**Task description**:
Scan the records below. List lines holding "browser".

**Material for the task**:

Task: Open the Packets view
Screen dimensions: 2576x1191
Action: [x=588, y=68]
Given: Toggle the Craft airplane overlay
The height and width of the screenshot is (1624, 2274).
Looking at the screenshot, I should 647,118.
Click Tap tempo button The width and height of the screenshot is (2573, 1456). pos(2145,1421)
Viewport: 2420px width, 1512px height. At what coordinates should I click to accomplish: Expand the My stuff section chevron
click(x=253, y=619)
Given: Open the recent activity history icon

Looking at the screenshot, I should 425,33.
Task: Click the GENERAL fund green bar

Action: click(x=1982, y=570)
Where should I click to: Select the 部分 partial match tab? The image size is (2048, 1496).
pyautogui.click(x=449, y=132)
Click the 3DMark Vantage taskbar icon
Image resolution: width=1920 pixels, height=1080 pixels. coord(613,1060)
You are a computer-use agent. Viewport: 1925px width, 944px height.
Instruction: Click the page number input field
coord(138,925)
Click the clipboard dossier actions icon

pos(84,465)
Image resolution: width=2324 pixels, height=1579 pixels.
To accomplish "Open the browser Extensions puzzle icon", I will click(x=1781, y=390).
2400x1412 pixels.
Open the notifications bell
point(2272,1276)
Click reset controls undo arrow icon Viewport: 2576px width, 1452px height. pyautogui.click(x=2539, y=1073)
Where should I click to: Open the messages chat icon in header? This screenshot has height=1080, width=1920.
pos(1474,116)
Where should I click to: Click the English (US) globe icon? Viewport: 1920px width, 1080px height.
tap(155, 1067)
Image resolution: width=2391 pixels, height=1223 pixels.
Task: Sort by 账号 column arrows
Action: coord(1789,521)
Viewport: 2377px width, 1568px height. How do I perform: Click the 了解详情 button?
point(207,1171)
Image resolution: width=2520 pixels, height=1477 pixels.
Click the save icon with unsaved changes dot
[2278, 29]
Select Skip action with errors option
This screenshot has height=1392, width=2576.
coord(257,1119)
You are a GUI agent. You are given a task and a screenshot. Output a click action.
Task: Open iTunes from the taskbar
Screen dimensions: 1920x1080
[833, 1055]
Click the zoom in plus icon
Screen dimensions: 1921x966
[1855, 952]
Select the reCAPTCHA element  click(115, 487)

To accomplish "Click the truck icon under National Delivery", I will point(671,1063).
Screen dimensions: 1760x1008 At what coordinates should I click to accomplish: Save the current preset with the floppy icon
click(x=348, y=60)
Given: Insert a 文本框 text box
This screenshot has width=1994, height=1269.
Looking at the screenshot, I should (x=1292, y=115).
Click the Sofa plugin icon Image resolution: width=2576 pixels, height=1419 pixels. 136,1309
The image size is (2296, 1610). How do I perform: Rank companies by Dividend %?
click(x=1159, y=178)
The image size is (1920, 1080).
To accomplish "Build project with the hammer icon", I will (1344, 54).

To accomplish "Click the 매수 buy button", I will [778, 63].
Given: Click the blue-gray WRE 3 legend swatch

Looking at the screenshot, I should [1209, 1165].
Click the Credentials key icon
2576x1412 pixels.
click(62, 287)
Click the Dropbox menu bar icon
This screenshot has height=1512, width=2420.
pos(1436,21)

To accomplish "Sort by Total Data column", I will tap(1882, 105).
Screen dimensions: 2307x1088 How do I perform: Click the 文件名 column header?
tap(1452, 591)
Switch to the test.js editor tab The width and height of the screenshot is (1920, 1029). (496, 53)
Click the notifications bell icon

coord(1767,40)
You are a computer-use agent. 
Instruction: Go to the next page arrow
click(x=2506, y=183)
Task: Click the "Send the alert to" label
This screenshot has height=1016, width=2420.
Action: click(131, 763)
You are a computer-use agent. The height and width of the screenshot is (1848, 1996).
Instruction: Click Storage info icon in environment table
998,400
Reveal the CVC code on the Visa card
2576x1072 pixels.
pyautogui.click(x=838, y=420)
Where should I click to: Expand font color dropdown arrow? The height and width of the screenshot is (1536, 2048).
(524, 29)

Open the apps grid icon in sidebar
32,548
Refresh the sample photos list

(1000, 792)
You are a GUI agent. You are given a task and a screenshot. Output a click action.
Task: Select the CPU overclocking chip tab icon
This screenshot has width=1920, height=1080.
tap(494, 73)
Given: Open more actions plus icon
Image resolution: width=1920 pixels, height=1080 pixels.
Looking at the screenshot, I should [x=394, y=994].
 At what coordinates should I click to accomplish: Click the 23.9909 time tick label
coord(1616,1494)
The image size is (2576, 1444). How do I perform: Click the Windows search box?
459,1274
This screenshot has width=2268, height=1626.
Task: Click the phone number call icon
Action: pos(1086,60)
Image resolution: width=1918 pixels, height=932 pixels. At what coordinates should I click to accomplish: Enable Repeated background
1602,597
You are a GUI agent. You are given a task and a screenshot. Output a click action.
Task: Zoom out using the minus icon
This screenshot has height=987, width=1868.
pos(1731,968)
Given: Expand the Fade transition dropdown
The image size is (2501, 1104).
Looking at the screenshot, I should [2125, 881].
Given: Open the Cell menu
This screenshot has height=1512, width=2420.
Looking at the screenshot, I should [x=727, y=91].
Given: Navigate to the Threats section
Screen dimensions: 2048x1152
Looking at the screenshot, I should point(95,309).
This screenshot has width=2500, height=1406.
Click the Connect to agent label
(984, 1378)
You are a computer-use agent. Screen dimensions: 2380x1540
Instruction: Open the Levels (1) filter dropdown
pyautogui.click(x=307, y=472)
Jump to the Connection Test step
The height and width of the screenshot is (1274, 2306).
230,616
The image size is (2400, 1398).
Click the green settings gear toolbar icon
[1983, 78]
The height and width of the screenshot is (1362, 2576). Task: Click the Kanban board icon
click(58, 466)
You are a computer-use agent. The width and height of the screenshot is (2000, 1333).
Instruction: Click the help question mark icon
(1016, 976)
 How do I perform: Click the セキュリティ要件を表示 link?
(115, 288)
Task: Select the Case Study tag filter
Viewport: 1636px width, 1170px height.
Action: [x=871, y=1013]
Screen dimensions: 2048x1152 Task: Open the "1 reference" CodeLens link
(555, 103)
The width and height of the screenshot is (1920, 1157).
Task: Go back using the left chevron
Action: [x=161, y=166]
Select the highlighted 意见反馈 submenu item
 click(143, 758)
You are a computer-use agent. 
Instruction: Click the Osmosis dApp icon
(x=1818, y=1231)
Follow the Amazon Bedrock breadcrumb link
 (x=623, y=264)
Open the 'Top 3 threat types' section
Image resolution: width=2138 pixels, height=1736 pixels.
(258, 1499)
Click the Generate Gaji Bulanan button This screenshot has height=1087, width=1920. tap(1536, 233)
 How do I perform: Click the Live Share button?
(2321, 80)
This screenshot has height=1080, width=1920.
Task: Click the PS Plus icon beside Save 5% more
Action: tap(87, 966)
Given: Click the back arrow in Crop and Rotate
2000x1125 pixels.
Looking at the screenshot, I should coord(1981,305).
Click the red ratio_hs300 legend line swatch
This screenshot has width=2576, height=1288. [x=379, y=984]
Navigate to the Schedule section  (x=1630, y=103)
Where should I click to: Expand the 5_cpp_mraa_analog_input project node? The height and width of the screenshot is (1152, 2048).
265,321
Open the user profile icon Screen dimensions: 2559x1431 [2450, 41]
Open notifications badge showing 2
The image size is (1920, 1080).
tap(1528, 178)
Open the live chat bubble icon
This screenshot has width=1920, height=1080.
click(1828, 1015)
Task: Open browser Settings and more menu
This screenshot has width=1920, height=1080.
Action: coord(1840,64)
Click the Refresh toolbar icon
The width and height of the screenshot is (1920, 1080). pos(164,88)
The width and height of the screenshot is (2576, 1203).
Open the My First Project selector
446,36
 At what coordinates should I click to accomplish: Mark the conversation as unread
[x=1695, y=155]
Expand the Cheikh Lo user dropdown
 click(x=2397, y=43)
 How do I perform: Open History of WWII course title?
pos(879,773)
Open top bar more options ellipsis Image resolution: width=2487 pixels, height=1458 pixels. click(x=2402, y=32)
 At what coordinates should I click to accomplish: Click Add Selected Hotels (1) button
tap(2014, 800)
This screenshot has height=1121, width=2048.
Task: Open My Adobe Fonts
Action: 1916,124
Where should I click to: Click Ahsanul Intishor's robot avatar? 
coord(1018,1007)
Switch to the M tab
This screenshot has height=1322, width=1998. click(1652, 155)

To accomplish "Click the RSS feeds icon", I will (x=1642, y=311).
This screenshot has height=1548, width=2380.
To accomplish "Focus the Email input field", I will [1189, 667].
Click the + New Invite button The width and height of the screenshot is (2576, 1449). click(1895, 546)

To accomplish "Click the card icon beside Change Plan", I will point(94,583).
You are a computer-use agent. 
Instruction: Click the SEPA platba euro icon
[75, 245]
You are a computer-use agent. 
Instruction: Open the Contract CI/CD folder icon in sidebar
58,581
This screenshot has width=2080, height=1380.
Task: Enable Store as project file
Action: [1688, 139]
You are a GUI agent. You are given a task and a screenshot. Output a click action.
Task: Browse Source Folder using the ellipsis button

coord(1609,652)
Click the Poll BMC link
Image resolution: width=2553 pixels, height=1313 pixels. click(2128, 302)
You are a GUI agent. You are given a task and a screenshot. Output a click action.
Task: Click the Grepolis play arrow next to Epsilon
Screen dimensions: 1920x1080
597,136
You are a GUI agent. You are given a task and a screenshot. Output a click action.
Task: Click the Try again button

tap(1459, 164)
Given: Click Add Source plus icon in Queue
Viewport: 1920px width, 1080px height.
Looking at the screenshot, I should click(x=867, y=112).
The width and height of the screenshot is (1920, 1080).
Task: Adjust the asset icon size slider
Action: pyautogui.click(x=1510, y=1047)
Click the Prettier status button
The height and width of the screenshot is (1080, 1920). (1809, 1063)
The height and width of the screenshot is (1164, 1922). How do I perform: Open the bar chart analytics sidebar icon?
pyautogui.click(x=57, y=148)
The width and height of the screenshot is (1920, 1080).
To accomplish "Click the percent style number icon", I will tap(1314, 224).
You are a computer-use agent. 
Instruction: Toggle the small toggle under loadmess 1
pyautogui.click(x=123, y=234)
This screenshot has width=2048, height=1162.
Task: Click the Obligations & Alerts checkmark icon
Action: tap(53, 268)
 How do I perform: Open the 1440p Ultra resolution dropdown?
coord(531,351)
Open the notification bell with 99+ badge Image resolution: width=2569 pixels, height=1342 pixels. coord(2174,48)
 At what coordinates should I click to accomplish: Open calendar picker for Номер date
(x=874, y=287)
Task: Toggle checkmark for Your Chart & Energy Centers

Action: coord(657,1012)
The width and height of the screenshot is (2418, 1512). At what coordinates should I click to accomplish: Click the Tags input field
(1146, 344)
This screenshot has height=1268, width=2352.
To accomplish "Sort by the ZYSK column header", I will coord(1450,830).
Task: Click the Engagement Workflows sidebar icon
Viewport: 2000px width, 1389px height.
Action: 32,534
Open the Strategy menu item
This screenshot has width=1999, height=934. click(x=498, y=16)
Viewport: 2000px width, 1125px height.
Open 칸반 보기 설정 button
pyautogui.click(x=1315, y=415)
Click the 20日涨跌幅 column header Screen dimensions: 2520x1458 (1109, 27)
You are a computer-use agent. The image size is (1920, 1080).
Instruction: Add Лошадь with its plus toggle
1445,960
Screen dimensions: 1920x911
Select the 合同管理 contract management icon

**Task result**:
To accomplish "Open the browser Extensions puzzle icon", I will click(x=1781, y=390).
Task: Open browser Settings and more menu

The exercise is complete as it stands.